The imagery in this poem lends itself to the civil rights movement that Angelou participated in. Oftentimes, marchers in protests would link arms and sing in the face of opposition and hatred. The singing was both a form of social unity and a sign of power over their oppressors.

This is a very modern idea. It’s the idea of the individual voice’s power to overcome all physical roadblocks. This can be traced to the concept of freedom of speech from the American Constitution and the rise of individualism in western philosophy and art throughout the 18th and 19th centuries. Readers might even be familiar with this concept as expressed by the classic aphorism “the pen is mightier than the sword.”

A voice carries. It lives a life external of the person who sings. Whether others hear that voice through song or on the page, the voice gives life to ideas and feelings that otherwise would live and die in the person’s head. A voice creates the possibility of empathy, sympathy, and connection. Angelou, as someone who found her voice through literature, understands the power of this gift, and her poem expresses it directly.

Complicity

Angelou is careful not to demonize the free bird for its freedom. The free bird lives an ideal life full of autonomy, power, and action.

The free bird’s sin, though, is its complicity. This complicity comes through in the interaction between the end of the third stanza and the beginning of the fourth stanza. Angelou shows that the bird’s song “is heard / on the distant hill” (Lines 19-20). The song doesn’t just carry across the hills; it is heard. However, the only other character in the poem who could hear the song, the free bird, ignores it. Right after the caged bird’s song is heard, “[t]he free bird thinks of another breeze” (Line 23).

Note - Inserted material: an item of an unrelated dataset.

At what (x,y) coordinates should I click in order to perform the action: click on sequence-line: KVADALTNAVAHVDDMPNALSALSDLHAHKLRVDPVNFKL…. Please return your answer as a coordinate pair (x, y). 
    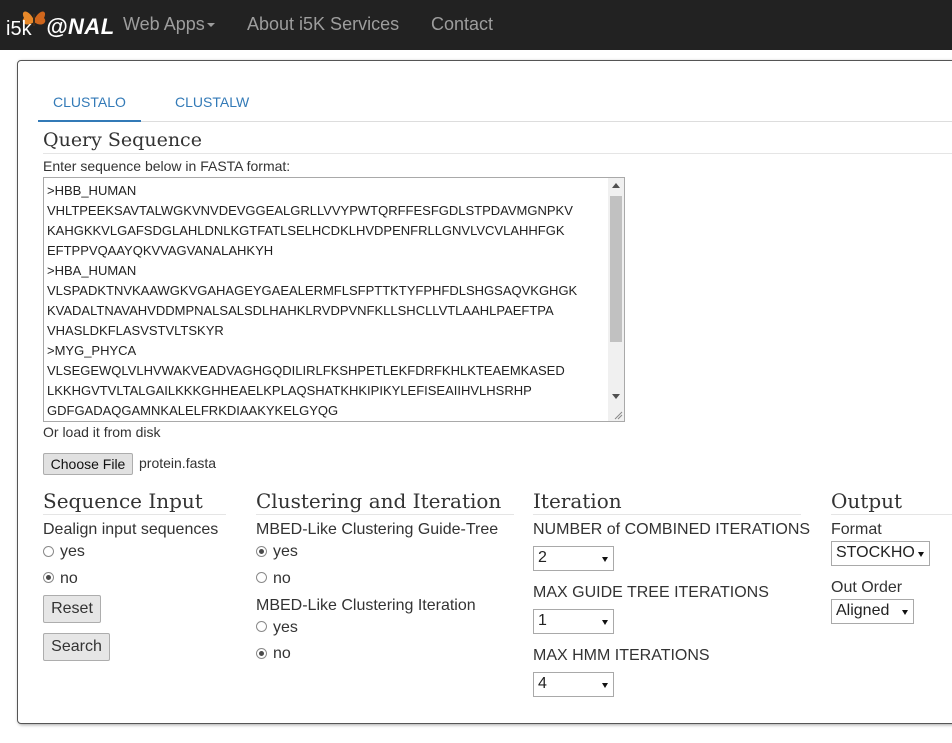
    Looking at the image, I should click on (300, 310).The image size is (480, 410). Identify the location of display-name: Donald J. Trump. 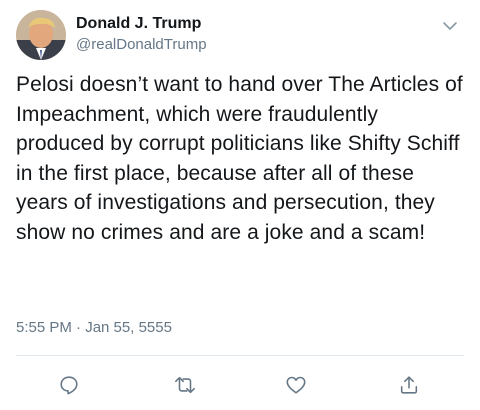
(142, 24).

Angelou uses some stylistic cues in this section to heighten the criminality of this apathy on the free bird’s part. She ends the third stanza with “freedom” and then uses “free” as the second word in the next stanza. This creates a direct contrast between the two birds’ situations and makes the free bird’s apathy even more appalling. She also rhymes the word “freedom” (Line 22) with “breeze” (Line 23). This makes it even more apparent that the free bird is aware of the caged bird’s situation. The rhyme makes it feel like an example of cognitive dissonance or psychological suppression where the free bird is aware of something he knows is wrong, yet he turns a blind eye and focuses on something he likes instead—something that hides the tension of reality.

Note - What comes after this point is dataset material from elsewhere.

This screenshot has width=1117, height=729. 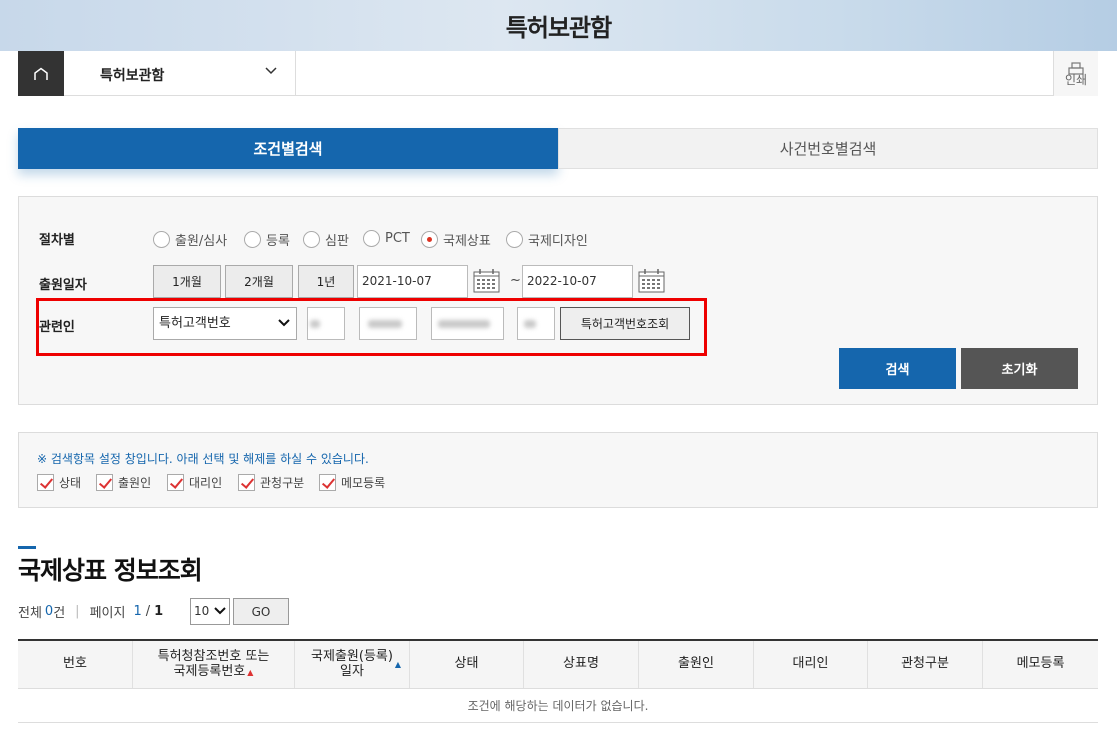 What do you see at coordinates (288, 148) in the screenshot?
I see `tab-condition-search: 조건별검색` at bounding box center [288, 148].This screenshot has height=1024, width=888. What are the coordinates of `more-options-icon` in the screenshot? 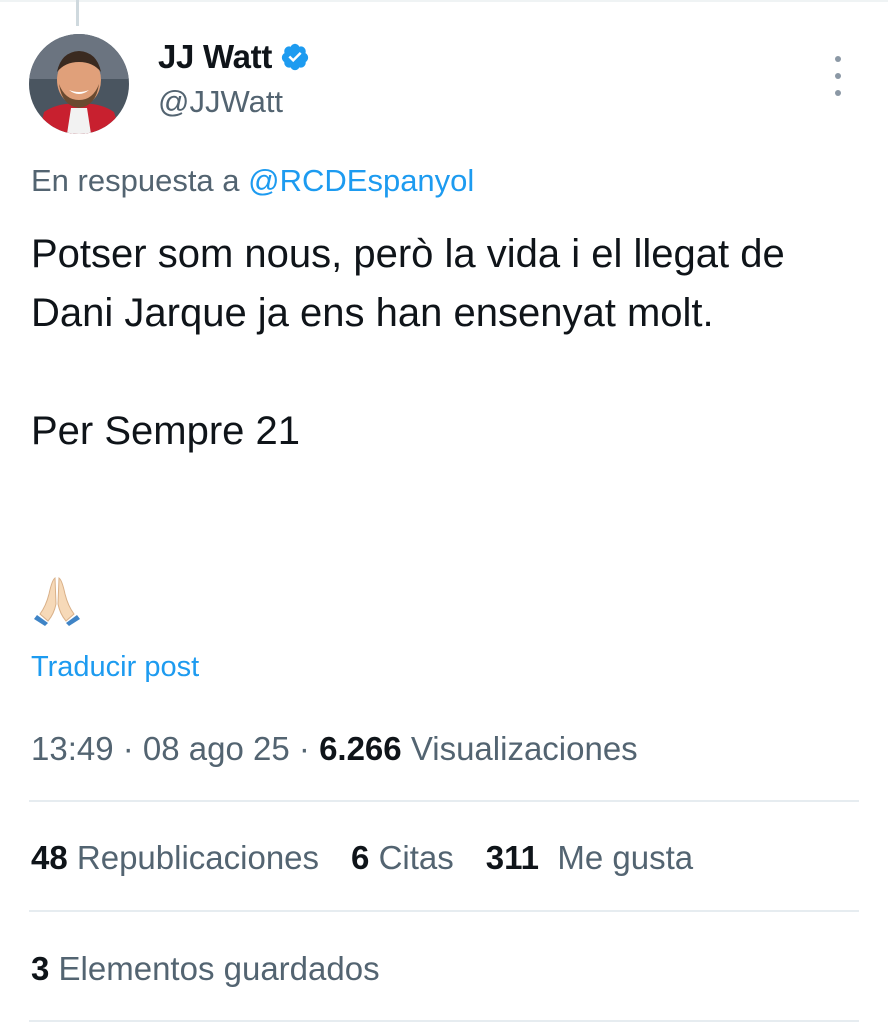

This implies that the bird is only caged because of the free bird’s refusal to help. Even though the free bird might not be the one who imprisoned the caged bird, the free bird is doing nothing to rectify the situation, empathize with the caged bird, or show solidarity with the caged bird. This makes the free bird complicit, much like how Angelou and other civil rights advocates viewed the majority of Americans who were not outwardly, blatantly racist, but who refused to show the support, sacrifice, and solidarity required to bring about true equality and justice for Black Americans.